What to Know
- New Jersey on Tuesday reported 365 new deaths from coronavirus-related complications and more than 4,000 new cases of COVID-19. The 365 deaths marked the biggest single-day jump in the state.
- New Jersey has aggressively tested for COVID-19, but Gov. Phil Murphy says more testing is still needed to get his state reopened.
- Social distancing continues to be New Jersey's best weapon at slowing the spread of the novel coronavirus.
New Jersey felt the deadly toll of the novel coronavirus on Tuesday as another 365 deaths from COVID-19 complications were announced, the highest single-day death jump during the pandemic.
Gov. Phil Murphy called for even more COVID-19 testing as he announced the new deaths that bring the state's death toll to 2,805. Murphy has said such peaks stem from the rate of information coming into the state. It doesn't necessarily mean there has been a big overnight jump, he has said.
Among some of the newest deaths were Bedminster Township Police Patrol Sergeant AlTerek Patterson, New Jersey Department of Transpiration's Eddy Germain and notable Puerto Rican community activist and cultural manager Iris Anaida Martínez Arroyo.
With more than 4,00 new cases, there have now been at least 68,824 people who have tested positive for COVID-19 in New Jersey.
The Push to Keep Testing for COVID-19
Murphy said that New Jersey is no different from most states in that they wish they had more resources for testing for the novel coronavirus. He said that increased testing is critical to reopening his state.
The state has 66 testing sites "but we need to do more" despite running the fourth most tests of any state, Murphy said Tuesday.
"We need reliable, safe, quick access to testing for everyone and we need it everywhere," Murphy said. "Particularly as we begin war gaming and thinking through that process of how and when and what we need in place.. to begin to responsibly reopen our state."
He noted long lines at some testing sites as people with doctors' notes attempt to find out if they have the novel coronavirus. He suggested the PNC Bank Arts Center in Holmdel, which is being operated in partnership with FEMA, could be a better place to get a test as it hasn't reached the maximum 500 tests in recent days. The Holmdel site opens again at 8 a.m. Wednesday.
"No state has the resources they need to test at the scale they need to test," Murphy said.
Murphy said more testing still needs to be done and he called for more federal support. "We need more support for testing."

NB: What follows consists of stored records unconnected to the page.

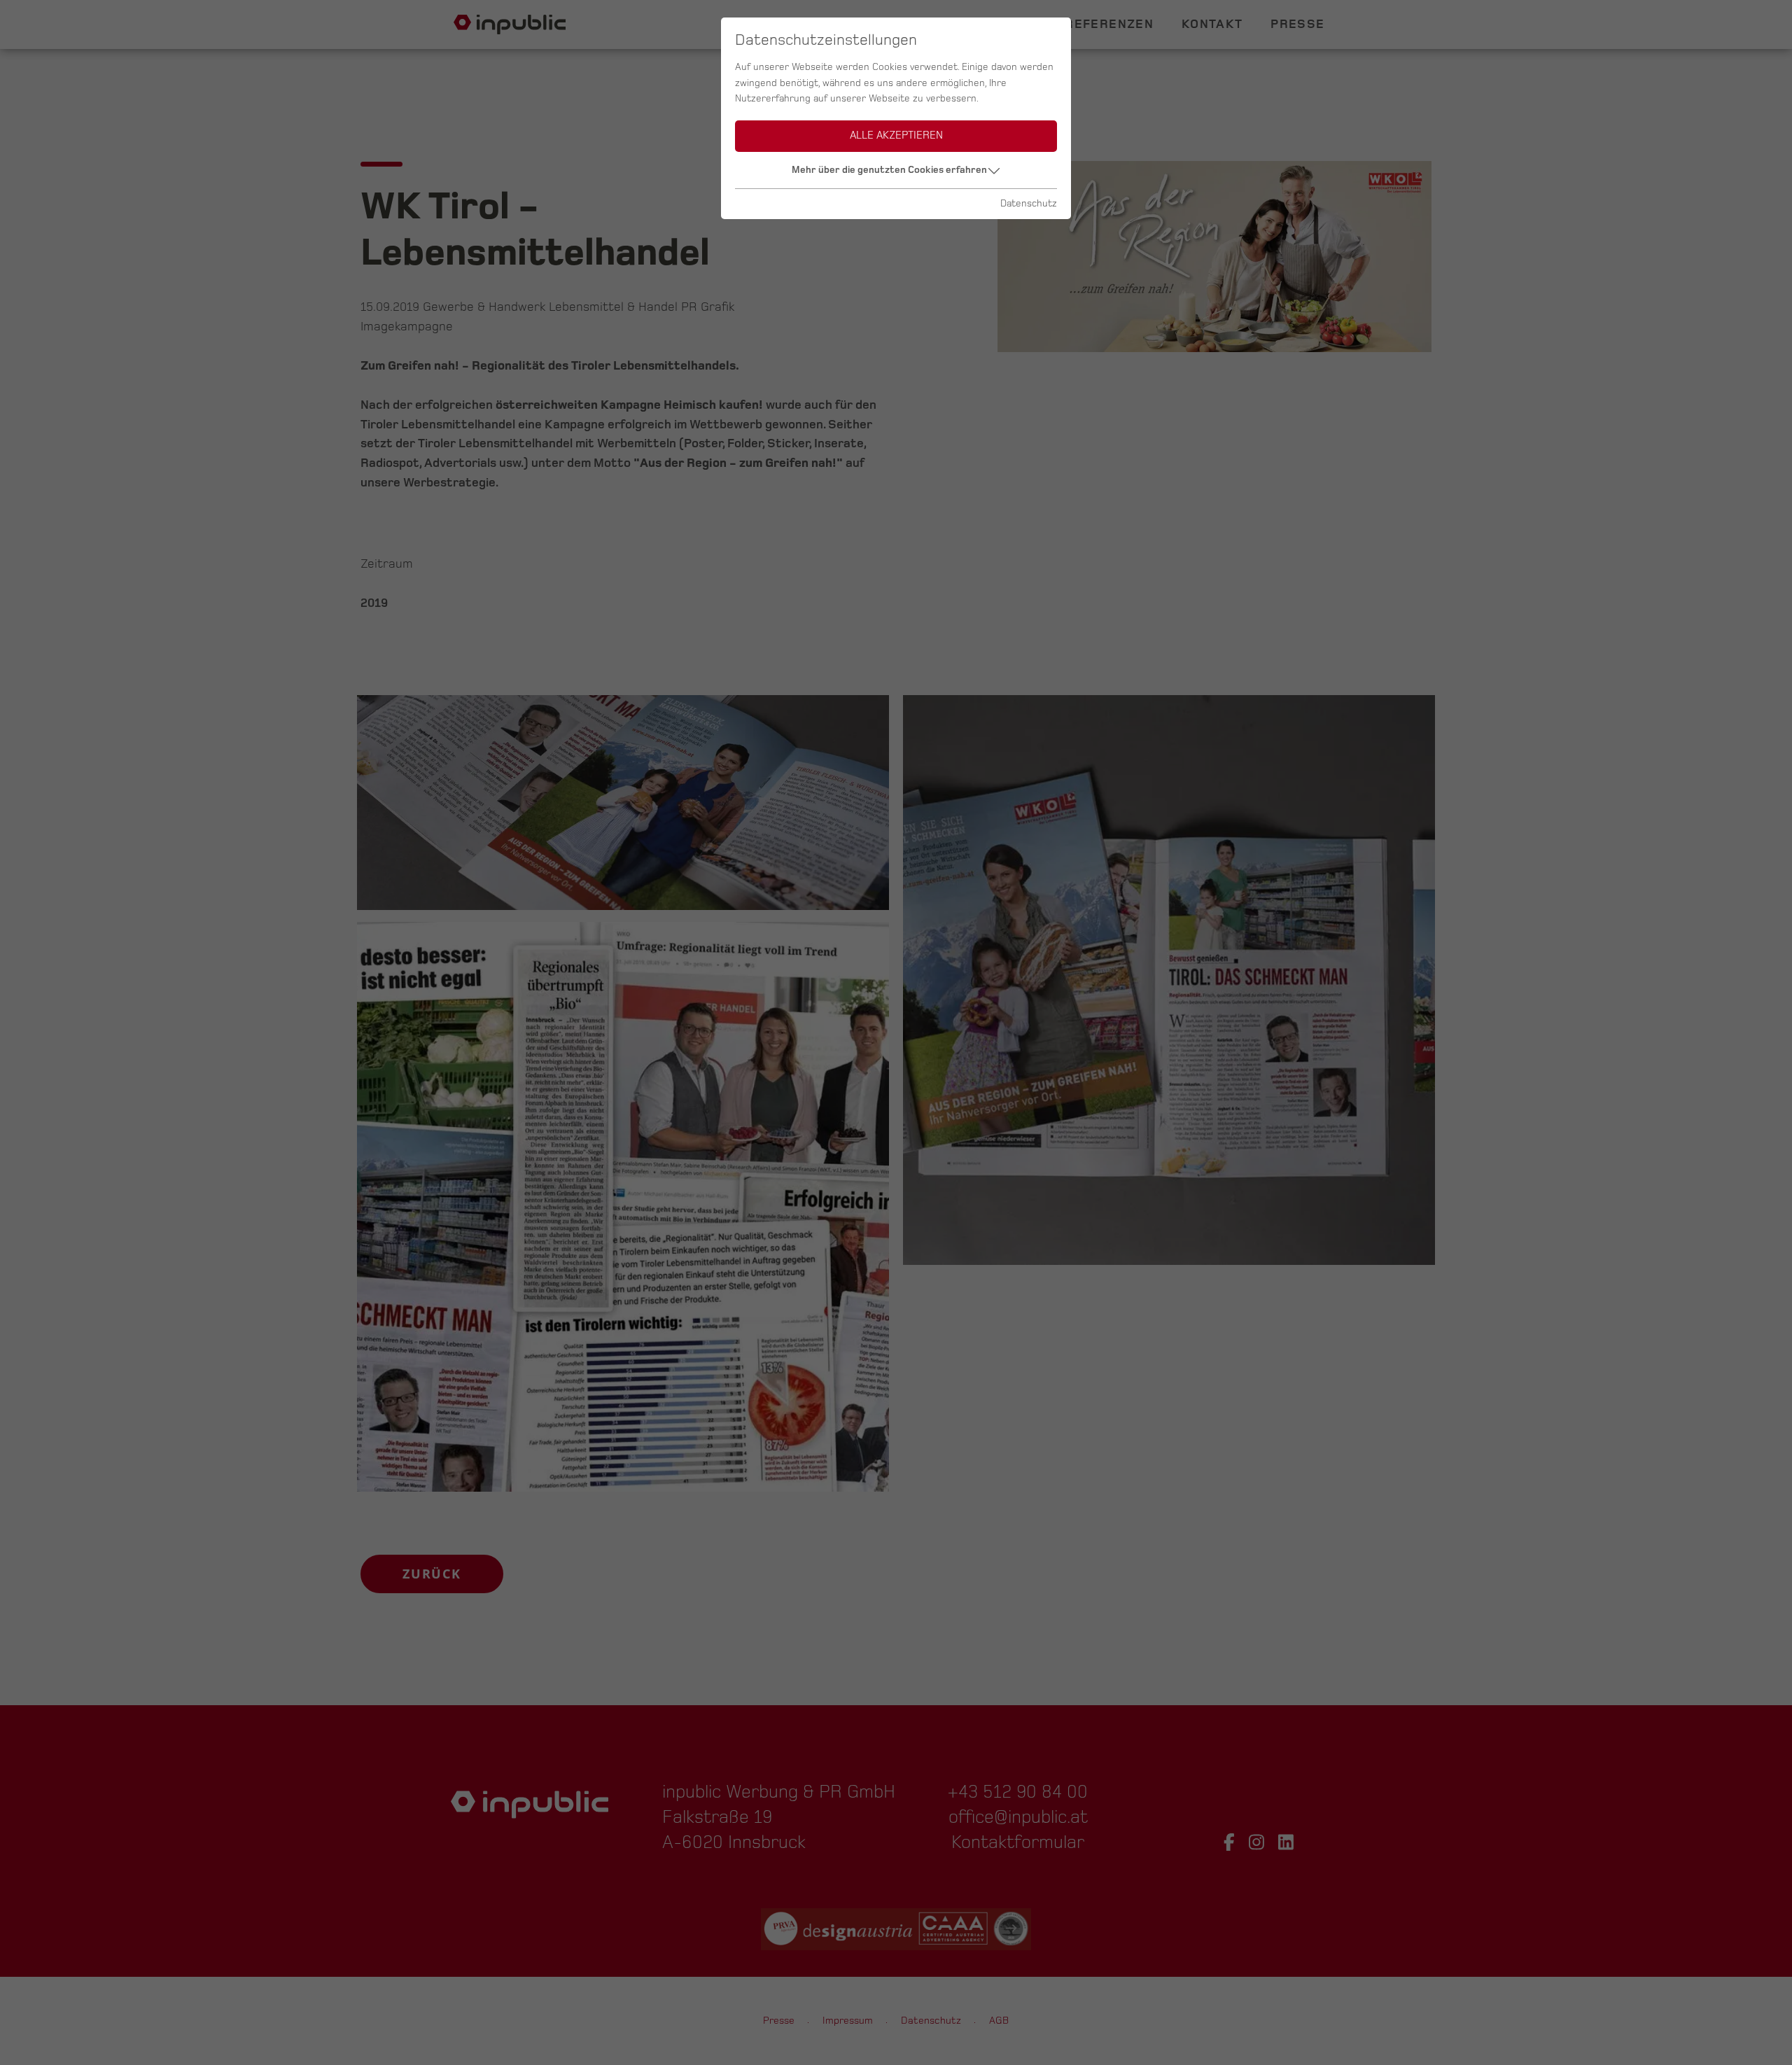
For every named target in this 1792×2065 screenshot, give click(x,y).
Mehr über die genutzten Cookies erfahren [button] (889, 170)
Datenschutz (1028, 203)
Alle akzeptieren (896, 135)
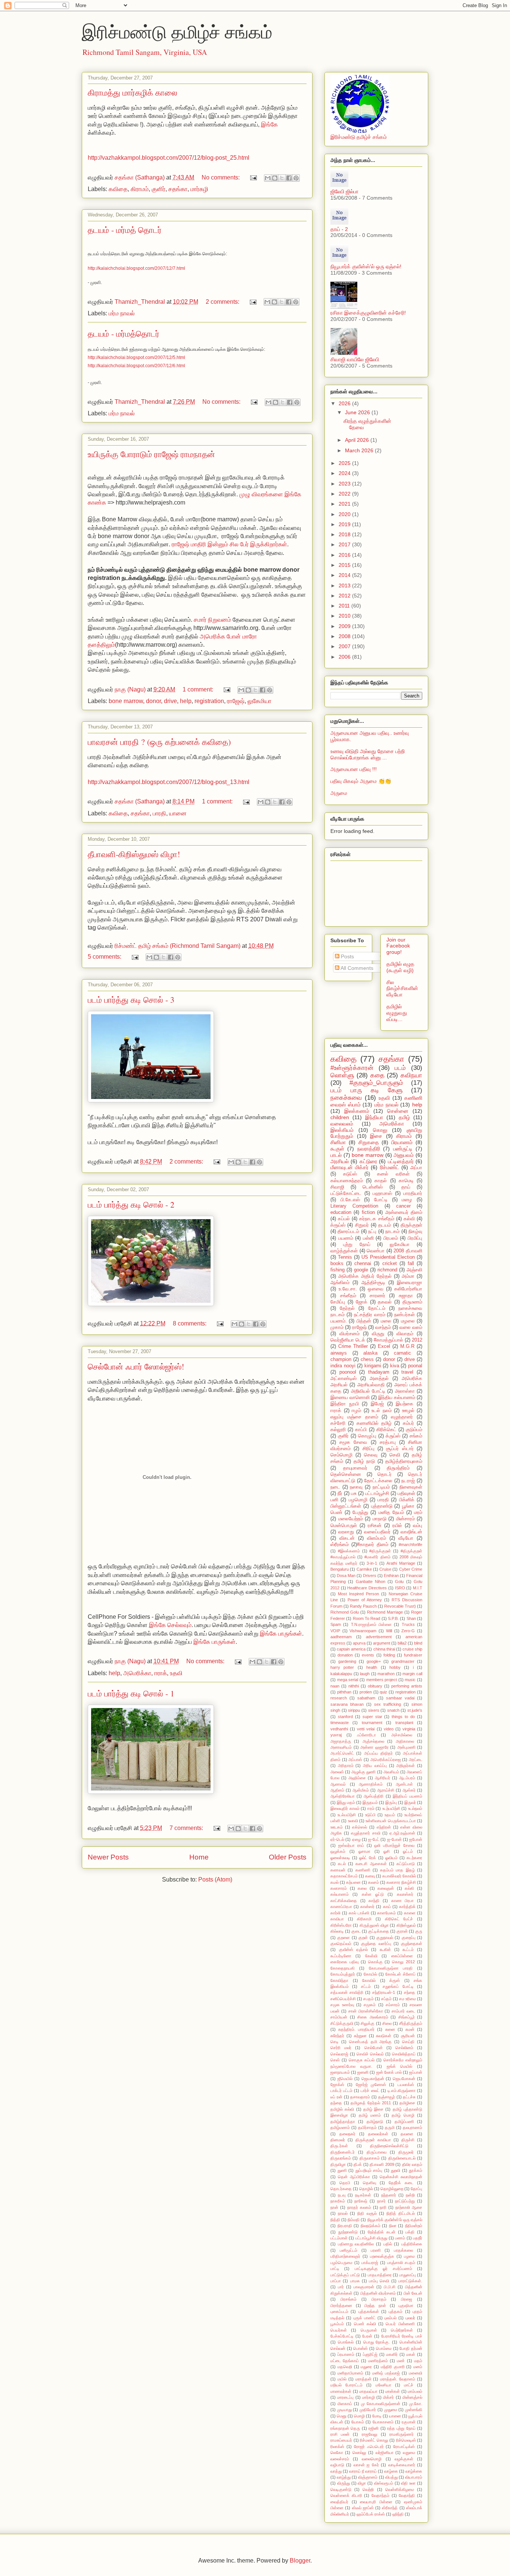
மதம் (418, 2360)
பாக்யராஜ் (369, 2262)
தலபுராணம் (412, 2127)
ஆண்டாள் (404, 1784)
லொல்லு (359, 2452)
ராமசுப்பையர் (341, 2440)
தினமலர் (337, 2140)
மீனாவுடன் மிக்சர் (349, 1167)
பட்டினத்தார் (401, 1161)
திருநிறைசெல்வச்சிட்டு (389, 2145)
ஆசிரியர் (382, 1778)
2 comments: (223, 302)
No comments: (221, 177)
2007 (345, 646)
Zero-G (408, 1631)
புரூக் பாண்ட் (364, 2318)
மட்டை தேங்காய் (344, 2360)
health (371, 1667)
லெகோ (336, 2452)
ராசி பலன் (339, 2434)
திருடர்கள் (339, 2145)
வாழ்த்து (344, 2477)
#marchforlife (410, 1544)
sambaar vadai (400, 1698)
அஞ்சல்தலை (373, 1741)
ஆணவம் (338, 1784)
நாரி (383, 2207)
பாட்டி (334, 2268)
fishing (337, 1270)
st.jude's (414, 1710)
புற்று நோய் (356, 1244)
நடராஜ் (408, 1480)
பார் (341, 2287)
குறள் (363, 1937)
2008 (345, 636)
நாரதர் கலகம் (359, 2207)
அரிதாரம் (346, 1765)
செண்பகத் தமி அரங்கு (370, 2041)
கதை (377, 1075)
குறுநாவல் (384, 1937)
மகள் (410, 2354)
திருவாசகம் (370, 2158)
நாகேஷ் (360, 2201)
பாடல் (336, 1155)
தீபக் (358, 2164)
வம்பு (417, 1525)
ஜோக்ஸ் (337, 2084)
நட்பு (372, 1231)
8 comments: (190, 1323)
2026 (345, 403)
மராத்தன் (363, 2379)
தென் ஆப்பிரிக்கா (354, 2176)
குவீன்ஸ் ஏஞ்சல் (353, 1949)
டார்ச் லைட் (370, 2090)
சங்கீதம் (348, 1295)
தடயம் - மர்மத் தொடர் (125, 229)
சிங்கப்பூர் (406, 2017)
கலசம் (373, 1882)
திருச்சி (407, 2140)
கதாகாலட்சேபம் (344, 1876)
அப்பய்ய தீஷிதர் (378, 1753)
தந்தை (336, 2103)
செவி (394, 1455)
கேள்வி (371, 1956)
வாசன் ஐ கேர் (366, 2465)
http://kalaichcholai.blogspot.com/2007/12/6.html (136, 365)
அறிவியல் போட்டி (368, 1391)
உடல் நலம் (381, 1410)
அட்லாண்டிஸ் (343, 1378)
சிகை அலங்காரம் (372, 2017)
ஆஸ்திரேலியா (342, 1796)
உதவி (176, 1673)
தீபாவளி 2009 (382, 2164)
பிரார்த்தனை (341, 2305)
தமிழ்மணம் (340, 2127)
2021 (345, 504)
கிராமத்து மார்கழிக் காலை (132, 92)
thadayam (378, 1372)
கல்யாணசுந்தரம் (346, 1180)
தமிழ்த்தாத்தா (342, 2121)
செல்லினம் (404, 2047)
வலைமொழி (372, 2459)
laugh (365, 1673)
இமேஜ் (377, 1403)
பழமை (409, 2256)
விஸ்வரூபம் (383, 2483)
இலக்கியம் (342, 1130)
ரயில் (397, 1525)
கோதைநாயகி (342, 1968)
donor (153, 701)
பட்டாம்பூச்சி (377, 1493)
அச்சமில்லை (401, 1735)
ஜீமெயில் (345, 2078)
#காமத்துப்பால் (388, 1340)
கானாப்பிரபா (341, 1906)
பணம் (400, 2238)
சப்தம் (386, 1998)
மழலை (408, 1321)
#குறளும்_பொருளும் (376, 1082)
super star (372, 1716)
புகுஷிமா (405, 2305)
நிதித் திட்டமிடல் (400, 2213)
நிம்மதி (354, 2219)
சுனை (390, 2029)
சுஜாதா (406, 1295)
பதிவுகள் (406, 1493)
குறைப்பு (409, 1937)
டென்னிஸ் (373, 1187)
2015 (345, 565)
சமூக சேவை (353, 1442)
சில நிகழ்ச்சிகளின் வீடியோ (402, 988)
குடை (356, 1931)
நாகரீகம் (337, 2201)
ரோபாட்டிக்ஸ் (404, 2446)
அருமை (338, 793)
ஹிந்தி (398, 2514)
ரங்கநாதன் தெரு (345, 2428)
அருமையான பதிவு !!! (353, 769)
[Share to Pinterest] (296, 178)
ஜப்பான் (415, 2072)
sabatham (366, 1698)
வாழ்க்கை (413, 2471)
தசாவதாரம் (360, 2097)
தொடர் (384, 1474)
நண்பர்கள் (404, 1314)
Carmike (364, 1569)
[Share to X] (282, 178)
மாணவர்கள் (340, 2391)
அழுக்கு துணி (363, 1772)
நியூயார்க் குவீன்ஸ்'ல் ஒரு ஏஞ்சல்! (365, 266)
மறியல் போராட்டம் (346, 2385)
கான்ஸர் (367, 1906)
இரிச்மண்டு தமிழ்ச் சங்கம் (177, 31)
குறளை (343, 1937)
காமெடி (406, 1180)
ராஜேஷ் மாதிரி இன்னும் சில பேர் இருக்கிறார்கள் (229, 544)
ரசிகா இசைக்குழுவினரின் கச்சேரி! (368, 313)
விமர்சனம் (349, 1333)
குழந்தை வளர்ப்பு (376, 1943)
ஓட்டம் (408, 1851)
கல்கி (409, 1888)
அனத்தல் (379, 1378)
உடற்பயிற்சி (391, 1808)
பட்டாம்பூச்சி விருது (371, 2238)
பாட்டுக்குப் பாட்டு (345, 2275)
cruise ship (412, 1649)
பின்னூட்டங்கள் (345, 1506)
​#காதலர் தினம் (372, 1544)
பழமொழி (358, 1499)
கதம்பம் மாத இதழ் (397, 1870)
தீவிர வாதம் (412, 2164)
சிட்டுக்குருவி (341, 2023)
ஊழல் (408, 1410)
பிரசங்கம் (348, 2299)
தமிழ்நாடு (375, 2121)
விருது (378, 1333)
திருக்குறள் (411, 1225)
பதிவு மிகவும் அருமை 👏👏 (360, 781)
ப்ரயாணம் (346, 2354)
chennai (362, 1263)
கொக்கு (375, 1962)
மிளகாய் (345, 2403)
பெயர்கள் (338, 2330)
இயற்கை (404, 1403)
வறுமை (409, 2452)
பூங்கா (408, 1506)
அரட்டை (415, 1759)
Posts (346, 956)
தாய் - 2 (339, 229)
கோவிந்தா (339, 1980)
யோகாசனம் (383, 2422)
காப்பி (361, 1429)
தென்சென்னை (345, 1474)
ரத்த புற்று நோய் (401, 2428)
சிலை (387, 2023)
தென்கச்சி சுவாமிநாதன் (401, 2176)
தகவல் (385, 1302)
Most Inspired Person (358, 1594)
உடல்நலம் (415, 1808)
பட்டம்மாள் (339, 2238)
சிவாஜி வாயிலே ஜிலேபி (354, 359)
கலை (362, 1888)
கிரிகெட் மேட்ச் (399, 1919)
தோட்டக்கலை (378, 1480)
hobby (395, 1667)
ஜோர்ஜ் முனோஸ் (371, 2084)
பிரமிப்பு (415, 1238)
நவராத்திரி (368, 1149)
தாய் (405, 1187)
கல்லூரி (338, 1429)
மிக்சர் (388, 2397)
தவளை (407, 2134)
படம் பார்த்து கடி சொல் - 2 (131, 1204)
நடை (335, 1487)
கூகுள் (337, 1149)
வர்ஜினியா (385, 2452)
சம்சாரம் (393, 2004)
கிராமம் (140, 189)
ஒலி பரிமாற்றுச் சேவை (394, 1845)
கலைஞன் (385, 1888)
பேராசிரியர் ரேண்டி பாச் (401, 2336)
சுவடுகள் (383, 2035)
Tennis (345, 1257)
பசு (354, 1493)
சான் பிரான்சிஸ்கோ (365, 2011)
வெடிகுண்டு (340, 2489)
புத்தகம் (395, 2311)
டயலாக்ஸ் (406, 2084)
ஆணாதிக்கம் (371, 1784)
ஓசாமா (364, 1851)
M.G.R (407, 1346)
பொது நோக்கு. (376, 2342)
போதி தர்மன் (410, 2348)
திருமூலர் (406, 2152)
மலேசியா (383, 2385)
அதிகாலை (405, 1741)
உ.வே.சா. (348, 1289)
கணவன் (337, 1870)
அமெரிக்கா (137, 1673)
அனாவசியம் (341, 1747)
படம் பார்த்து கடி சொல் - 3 (131, 999)
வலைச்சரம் (339, 2459)
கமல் (334, 1882)
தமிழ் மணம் (370, 2115)
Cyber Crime (410, 1569)
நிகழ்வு (415, 1231)
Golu (399, 1581)
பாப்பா (335, 2281)
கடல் (342, 1863)
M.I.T (417, 1588)
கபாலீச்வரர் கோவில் (399, 1876)
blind (418, 1643)
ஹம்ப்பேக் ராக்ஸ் (371, 2514)
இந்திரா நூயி (344, 1403)
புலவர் (410, 2318)
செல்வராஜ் (339, 2054)
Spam (335, 1624)
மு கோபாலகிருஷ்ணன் (380, 2403)
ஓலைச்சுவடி (340, 1857)
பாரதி (159, 813)
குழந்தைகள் (411, 1943)
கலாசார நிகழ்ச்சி (401, 1882)
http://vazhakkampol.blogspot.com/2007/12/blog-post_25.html (168, 157)
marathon (386, 1673)
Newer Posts (108, 1857)
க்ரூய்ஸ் (337, 1225)
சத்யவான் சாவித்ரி (346, 1992)
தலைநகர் (347, 2134)
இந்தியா (374, 1117)
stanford (345, 1716)
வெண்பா (376, 1250)
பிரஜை (406, 2299)
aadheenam (341, 1636)
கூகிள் (385, 1949)
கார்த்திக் (407, 1906)
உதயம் (390, 1814)
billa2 (402, 1643)
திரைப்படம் (348, 1231)
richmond (387, 1270)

The New Jersey Policemen's Benevolent Association and Accurate Diagnostics Labs continue to operate drive-thru testing for first responders and health care workers and plan on opening a new site in Hackensack. A site is already up and running in Deptford.
New Jersey has compiled a list of COVID-19 testing sites on its website.
New Laws Amid the Pandemic
Legislation extending the income tax deadline to July 15 and pushing the budget deadline to September will be signed into law, Murphy said.
Another bill would permit people caring for family members with COVID-19 to get 12 weeks of paid family leave during a two-year period without losing their job.
No Mask, No Ride on NJ Transit
Riders on New Jersey Transit are now required to cover their faces as the state works to slow the virus’ spread. Capacity on all transit buses and trains are being curtailed.
The executive order, which went into effect Monday night, requires New Jersey Transit and all private carriers to cut the capacity on all trains, buses, light-rail vehicles and para-transit vehicles to 50% of their maximum, Murphy said. Transit companies must supply workers with gloves and face coverings, he said.
The order also requires face coverings for customers picking up takeout from restaurants and bars, the governor said. Face coverings will not be required for curbside pickup or delivery. Restaurants and bars will be required to provide face coverings for workers.
Murphy has continually urged social distancing as the best tool in slowing COVID-19 and lessening the impact on the state’s hospitals and medical centers. On Tuesday, he showed a map that shows a slowing in cases doubling in the northern part of the state but a quicker doubling in southern counties.
For most people, the new coronavirus causes mild or moderate symptoms, such as fever and cough that clear up in two to three weeks. For some, especially older adults and people with existing health problems, it can cause more severe illness, including pneumonia, or death.